The genesis of the PM Cares Fund has not followed the same course as that of PMNRF. Though the Prime Minister made a public appeal via a press note and also on his Twitter handle, the note clarified that PM Cares Fund has been set up as a Public Charitable Trust. A charitable trust is required to be registered under the Indian Trust Act, 1882 or The Societies Registration Act, 1860. The inception of PM Cares Fund should not be attributed to a notification issued by the government.

Liberal Interpretation

When a particular word in an Act admits two meanings or is vague, the court takes the reference of the objective and reasons of the Act to find out the true intent behind the word. I believe that the Supreme Court took a very broad meaning of "control" in Thalappalam, defeating the objective of the RTI Act. Justice Bhat in Bhagat Singh v. CIC has brilliantly noted the underlying idea behind the RTI Act.

“14. A rights-based enactment is akin to a welfare measure, like the Act, should receive a liberal interpretation…Therefore, the meaning of the words has to be construed in their terms. Adopting a different approach would result in narrowing the rights and approving a judicially mandated class of restriction on the rights under the Act, which is unwarranted.”

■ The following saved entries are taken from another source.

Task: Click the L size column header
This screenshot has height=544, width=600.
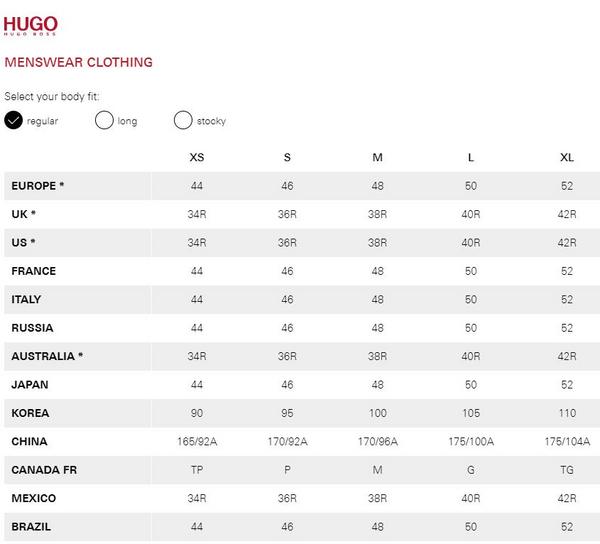Action: (x=471, y=157)
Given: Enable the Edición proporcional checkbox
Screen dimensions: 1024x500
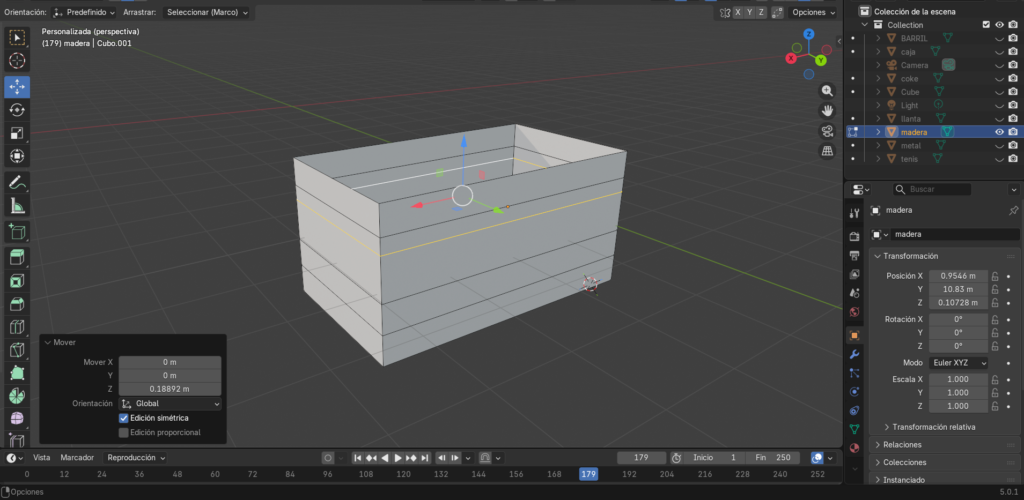Looking at the screenshot, I should coord(124,432).
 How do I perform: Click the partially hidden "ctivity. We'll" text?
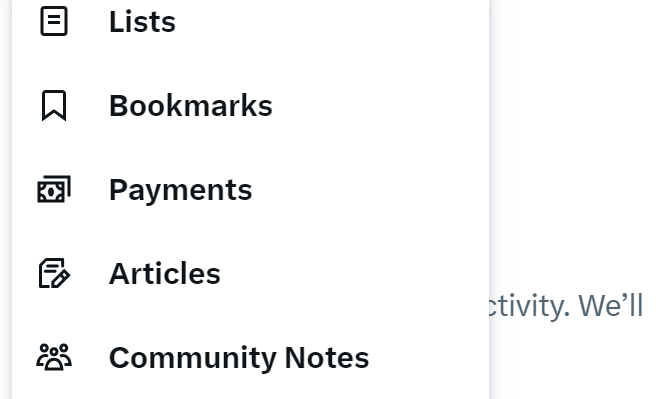click(x=567, y=306)
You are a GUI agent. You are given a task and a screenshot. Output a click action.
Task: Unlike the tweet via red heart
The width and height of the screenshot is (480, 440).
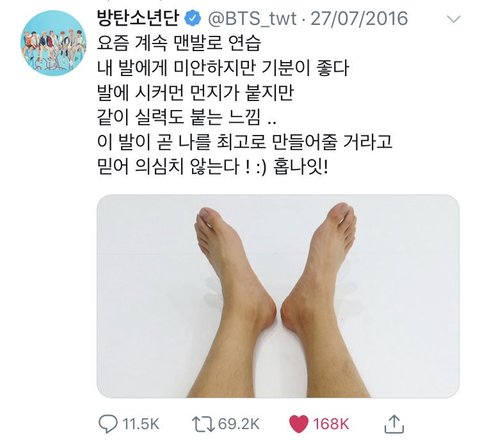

Transparency enhances the credibility of any institution. The absence of a clear objective and rationale behind the creation of the PM Cares fund, when PMNRF has been in existence since 1948, cast doubts over the newly created body. The public character of the fund demands PMO to disclose the trust deed and other relevant information in compliance with suo motu disclosure under the RTI Act. This disclosure would instill a sense of trust in the public and allay the fears of lack of transparency.

The author is a student at Ram Manohar Lohia National Law University, Lucknow.